▶ **Stored data entries**:

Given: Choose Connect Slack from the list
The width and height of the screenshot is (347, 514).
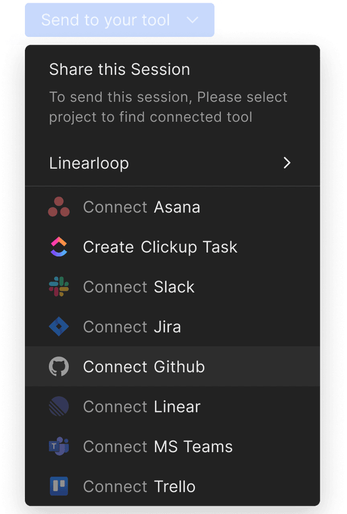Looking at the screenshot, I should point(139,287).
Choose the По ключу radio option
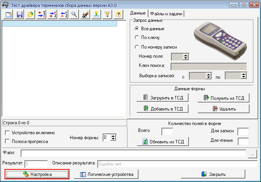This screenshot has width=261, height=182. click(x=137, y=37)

▶ **WHAT YOU ARE ASKED TO DO**: Each record must be repeated exactly, and no picture may be carried over.

▶ **ANSWER AREA**:
Given: Choose Connect Slack from the list
The width and height of the screenshot is (347, 514).
Looking at the screenshot, I should point(139,287).
Choose the По ключу radio option
This screenshot has width=261, height=182. click(x=137, y=37)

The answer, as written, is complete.